■ **Task instructions**: Please retype the records below exactly as they appear, leaving out every picture.

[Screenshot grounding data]
__________

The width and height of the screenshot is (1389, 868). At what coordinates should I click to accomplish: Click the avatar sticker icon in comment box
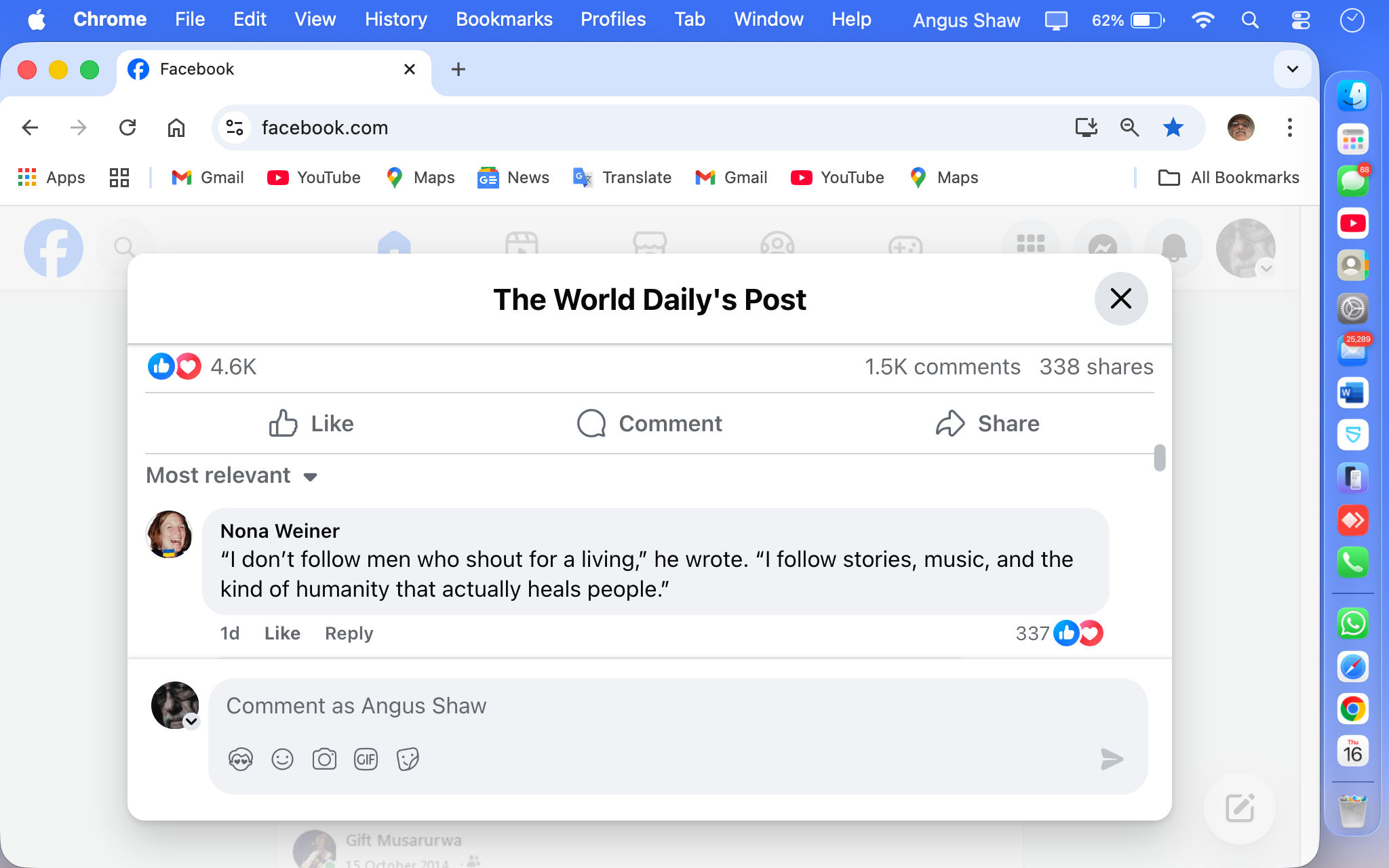click(x=241, y=759)
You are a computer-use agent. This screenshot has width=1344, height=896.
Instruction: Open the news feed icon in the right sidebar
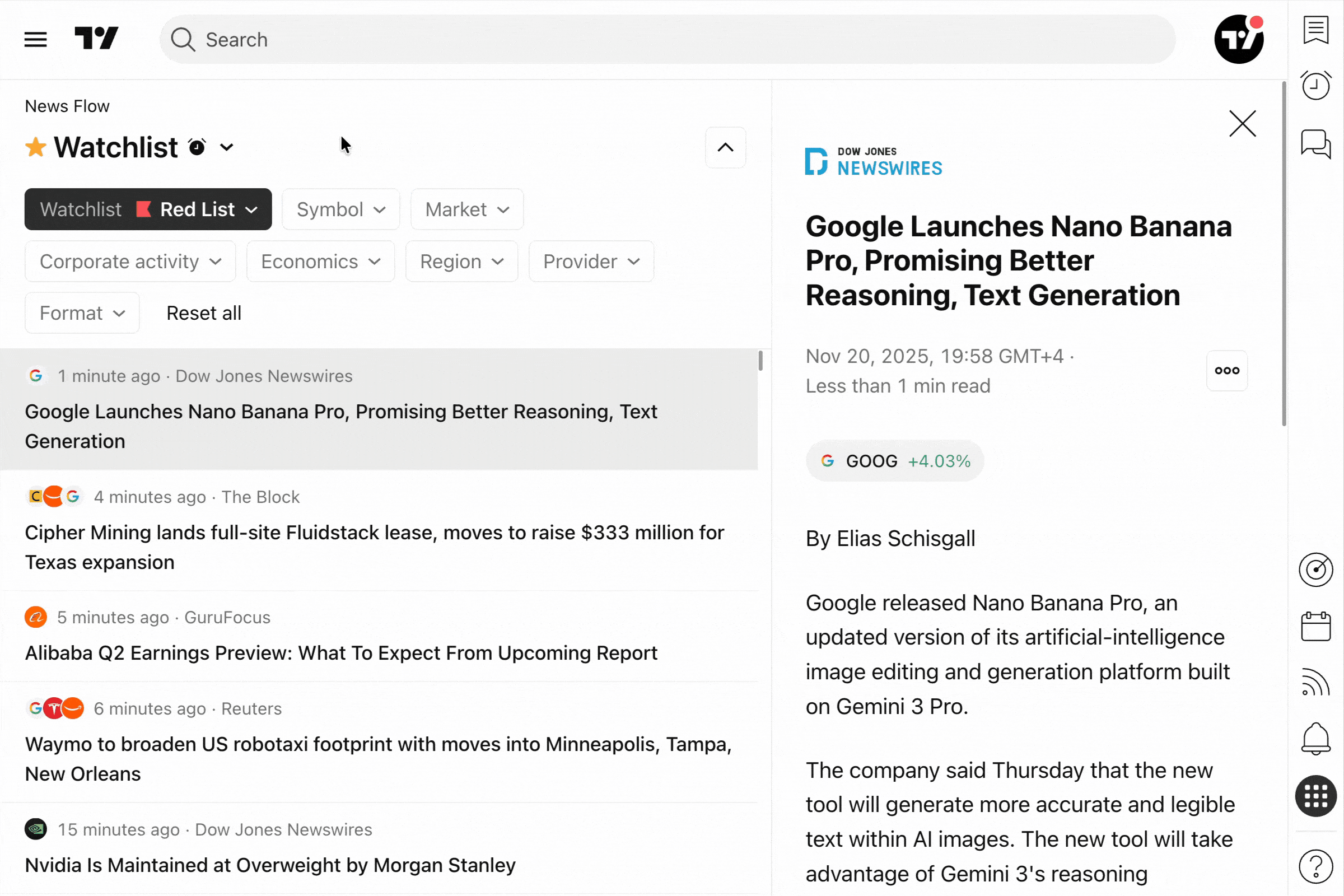tap(1315, 682)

__________

■ **Task solution**:
The width and height of the screenshot is (1389, 868). At what coordinates should I click to accomplish: Click the avatar sticker icon in comment box
click(x=241, y=759)
You are a computer-use agent. This screenshot has width=1344, height=896.
Instruction: Open the news feed icon in the right sidebar
tap(1315, 682)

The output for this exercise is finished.